___ Entries ___
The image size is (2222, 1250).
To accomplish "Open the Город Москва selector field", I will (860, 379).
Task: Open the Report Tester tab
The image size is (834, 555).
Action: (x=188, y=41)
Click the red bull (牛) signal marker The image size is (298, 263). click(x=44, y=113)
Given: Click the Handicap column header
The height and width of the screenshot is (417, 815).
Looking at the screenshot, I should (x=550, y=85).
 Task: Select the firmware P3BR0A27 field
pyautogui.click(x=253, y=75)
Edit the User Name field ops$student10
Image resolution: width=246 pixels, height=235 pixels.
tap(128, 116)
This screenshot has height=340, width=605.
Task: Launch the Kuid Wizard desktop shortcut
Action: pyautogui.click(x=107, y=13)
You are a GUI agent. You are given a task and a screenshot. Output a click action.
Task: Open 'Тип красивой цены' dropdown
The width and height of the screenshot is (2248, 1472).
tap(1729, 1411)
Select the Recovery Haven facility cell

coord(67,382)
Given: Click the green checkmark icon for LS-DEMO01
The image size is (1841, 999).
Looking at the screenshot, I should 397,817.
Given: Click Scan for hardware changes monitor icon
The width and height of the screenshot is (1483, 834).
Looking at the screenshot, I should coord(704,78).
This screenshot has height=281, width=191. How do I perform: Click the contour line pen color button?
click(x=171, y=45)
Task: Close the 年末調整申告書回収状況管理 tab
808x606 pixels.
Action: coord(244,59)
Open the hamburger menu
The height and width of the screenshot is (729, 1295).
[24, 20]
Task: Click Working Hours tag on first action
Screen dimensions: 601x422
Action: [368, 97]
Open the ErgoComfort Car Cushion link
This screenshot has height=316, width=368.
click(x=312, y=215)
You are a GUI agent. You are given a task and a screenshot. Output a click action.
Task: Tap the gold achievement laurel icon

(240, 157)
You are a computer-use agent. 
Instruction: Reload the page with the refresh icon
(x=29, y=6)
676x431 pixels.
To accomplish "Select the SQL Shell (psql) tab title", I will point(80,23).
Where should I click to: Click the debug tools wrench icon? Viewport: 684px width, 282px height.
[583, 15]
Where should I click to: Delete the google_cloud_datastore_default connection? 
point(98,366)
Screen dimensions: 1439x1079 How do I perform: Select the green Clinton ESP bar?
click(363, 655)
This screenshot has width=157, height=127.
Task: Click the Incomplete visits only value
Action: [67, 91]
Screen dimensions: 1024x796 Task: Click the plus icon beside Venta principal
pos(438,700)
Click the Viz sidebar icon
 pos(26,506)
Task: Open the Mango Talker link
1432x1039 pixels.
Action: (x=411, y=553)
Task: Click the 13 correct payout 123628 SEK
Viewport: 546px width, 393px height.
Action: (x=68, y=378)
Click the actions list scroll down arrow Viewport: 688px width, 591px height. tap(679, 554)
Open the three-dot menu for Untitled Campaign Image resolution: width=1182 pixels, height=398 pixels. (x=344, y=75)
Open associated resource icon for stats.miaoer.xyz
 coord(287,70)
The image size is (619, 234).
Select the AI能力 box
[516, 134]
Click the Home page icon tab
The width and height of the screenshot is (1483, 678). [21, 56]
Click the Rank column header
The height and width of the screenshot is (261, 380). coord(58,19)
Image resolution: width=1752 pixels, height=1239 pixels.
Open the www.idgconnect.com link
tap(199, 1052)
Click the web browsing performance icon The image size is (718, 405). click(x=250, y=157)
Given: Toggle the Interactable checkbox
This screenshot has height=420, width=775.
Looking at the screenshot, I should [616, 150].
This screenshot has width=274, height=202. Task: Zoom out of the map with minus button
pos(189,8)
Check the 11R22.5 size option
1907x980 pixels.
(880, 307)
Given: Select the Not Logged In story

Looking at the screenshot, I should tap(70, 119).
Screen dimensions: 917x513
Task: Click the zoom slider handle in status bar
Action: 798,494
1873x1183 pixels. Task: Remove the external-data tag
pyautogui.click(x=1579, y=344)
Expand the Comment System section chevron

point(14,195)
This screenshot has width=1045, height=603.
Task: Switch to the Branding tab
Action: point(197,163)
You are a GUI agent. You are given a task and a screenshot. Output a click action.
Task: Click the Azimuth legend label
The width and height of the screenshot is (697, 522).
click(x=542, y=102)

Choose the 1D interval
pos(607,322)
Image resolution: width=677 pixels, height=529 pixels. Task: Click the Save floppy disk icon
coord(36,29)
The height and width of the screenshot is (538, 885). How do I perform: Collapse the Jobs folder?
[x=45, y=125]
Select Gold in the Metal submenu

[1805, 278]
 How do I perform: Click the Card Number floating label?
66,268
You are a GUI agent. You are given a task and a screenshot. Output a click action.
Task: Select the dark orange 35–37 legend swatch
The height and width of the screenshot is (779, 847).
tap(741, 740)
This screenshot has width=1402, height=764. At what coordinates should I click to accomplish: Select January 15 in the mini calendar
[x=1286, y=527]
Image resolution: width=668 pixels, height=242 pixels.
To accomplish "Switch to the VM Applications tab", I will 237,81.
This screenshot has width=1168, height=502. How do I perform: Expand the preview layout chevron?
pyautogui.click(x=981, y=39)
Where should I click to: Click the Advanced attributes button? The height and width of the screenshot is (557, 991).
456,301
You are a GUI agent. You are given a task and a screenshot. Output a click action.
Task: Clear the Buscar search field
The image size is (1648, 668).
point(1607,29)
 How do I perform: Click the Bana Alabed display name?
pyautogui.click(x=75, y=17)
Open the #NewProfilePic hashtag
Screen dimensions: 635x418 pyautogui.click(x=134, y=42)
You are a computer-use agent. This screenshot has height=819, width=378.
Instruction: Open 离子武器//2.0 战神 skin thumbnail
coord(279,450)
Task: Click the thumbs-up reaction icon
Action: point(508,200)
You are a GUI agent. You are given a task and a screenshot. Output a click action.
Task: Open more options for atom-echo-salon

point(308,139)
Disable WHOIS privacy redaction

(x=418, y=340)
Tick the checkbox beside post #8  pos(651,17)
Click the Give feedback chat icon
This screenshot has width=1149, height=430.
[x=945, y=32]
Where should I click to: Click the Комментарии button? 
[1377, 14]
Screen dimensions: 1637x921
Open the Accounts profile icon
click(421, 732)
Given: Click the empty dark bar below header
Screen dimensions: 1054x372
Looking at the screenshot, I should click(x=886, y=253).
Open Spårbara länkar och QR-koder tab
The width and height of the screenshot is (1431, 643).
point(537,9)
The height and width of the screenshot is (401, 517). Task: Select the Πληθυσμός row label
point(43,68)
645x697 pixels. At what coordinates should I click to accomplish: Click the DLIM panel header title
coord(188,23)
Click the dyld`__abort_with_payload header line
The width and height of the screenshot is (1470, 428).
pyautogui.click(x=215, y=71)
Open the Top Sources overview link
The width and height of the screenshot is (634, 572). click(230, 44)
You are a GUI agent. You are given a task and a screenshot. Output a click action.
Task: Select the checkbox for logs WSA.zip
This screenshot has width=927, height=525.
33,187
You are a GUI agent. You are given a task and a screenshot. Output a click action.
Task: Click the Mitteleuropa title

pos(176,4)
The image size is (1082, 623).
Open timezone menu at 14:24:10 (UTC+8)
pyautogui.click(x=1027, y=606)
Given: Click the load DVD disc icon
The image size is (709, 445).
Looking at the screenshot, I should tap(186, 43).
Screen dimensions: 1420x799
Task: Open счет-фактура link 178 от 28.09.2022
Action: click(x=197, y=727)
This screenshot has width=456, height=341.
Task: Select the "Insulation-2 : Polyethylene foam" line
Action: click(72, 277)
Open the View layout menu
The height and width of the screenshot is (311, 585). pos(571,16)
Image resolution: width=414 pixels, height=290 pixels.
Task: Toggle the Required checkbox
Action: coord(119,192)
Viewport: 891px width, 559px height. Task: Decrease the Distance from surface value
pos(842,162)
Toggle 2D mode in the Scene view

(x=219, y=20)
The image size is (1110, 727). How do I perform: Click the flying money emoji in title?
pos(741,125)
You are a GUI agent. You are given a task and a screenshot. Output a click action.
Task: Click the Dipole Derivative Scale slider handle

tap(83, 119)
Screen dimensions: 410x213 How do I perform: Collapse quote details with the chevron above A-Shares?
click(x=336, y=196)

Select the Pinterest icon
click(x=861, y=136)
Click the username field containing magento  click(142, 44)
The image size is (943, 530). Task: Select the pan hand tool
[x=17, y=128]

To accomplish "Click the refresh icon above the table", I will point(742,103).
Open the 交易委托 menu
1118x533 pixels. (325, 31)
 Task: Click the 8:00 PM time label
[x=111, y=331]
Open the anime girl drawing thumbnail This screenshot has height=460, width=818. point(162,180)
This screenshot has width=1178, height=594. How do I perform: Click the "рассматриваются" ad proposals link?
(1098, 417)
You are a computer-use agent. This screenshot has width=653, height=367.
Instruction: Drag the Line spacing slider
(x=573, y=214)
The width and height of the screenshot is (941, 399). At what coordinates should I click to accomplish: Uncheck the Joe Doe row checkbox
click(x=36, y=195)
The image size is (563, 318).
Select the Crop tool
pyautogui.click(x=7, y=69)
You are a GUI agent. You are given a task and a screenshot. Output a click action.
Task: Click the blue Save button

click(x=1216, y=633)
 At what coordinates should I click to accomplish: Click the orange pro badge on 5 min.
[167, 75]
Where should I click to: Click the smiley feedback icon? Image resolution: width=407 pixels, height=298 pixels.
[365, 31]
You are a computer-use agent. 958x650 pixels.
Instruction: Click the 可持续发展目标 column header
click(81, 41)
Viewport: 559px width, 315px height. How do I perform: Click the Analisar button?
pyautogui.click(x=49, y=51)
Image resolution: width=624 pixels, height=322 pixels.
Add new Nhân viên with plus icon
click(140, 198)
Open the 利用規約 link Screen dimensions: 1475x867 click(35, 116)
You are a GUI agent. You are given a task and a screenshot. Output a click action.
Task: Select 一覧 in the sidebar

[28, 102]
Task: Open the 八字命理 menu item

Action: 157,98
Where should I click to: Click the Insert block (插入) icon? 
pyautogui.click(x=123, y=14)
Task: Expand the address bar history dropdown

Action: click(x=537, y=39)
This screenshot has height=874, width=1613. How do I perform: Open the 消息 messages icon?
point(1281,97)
___
◆ **What is expected**: Reproduce verbatim the lines of the records above starting at the line containing "has width=653, height=367." and ending at the line containing "pyautogui.click(x=7, y=69)", including both of those lines.

◆ **The solution**:
You are a computer-use agent. This screenshot has width=653, height=367.
Instruction: Drag the Line spacing slider
(x=573, y=214)
The width and height of the screenshot is (941, 399). At what coordinates should I click to accomplish: Uncheck the Joe Doe row checkbox
click(x=36, y=195)
The image size is (563, 318).
Select the Crop tool
pyautogui.click(x=7, y=69)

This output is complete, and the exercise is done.